Scholarship and public debate about law’s role in protecting health care providers’ conscience rights typically focus on who should be protected, what actions should be protected, and whether there should be any limitations on the exercise of conscience rights. This study, conducted in accordance with best methodological practices from the social sciences for policy surveillance and legal mapping, is the first to provide concrete data on the vital but unanswered question of how these laws actually operate – that is, the precise procedural mechanisms by which they protect those who decline to provide medical services that violate their deeply-held conscientious beliefs.
This Article demonstrates that state laws vary dramatically in the types of conscience protections they offer. States may immunize health care providers from a wide range of potential adverse consequences including civil liability, criminal prosecution, professional discipline, employment discrimination, discrimination in education, and denial of public or private funding, among others. Of these, immunity from civil liability is by far the most common procedural protection. In a majority of states, this immunity is absolute – providing no exceptions in cases of malpractice, denial of emergency treatment, or patient death. In practice, these laws eliminate patients’ common law right to recover monetary damages when they suffer physical injury as a result of a health care provider’s conscience-based deviation from the standard of care.

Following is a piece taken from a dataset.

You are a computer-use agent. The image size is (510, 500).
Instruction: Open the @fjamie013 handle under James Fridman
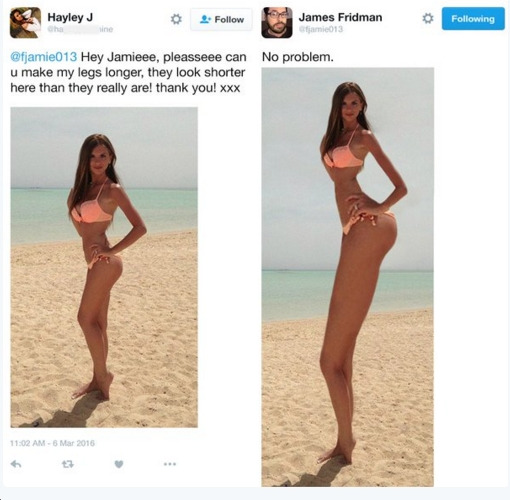[321, 29]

While many scholars have examined the impact of conscience laws on patient access to medical care, there has yet been no comprehensive analysis of these laws’ impact on patients’ right to a tort law remedy when they are denied such care. This Article not only raises awareness of the previously-unrecognized breadth of protections established by U.S. conscience law, but also challenges basic assumptions about tort law’s ability to remedy harms suffered by victims of medical malpractice in reproductive health care contexts. These findings create an important opportunity for further policy discussion about the scope of health care conscience laws. This Article highlights opportunities for future research on the question of whether conscience-driven health care providers should be granted legal immunity from all possible adverse consequences of their actions, or whether these protections should be balanced against state interests in ensuring that patients who are injured by provider refusals are not denied opportunities for tort recovery.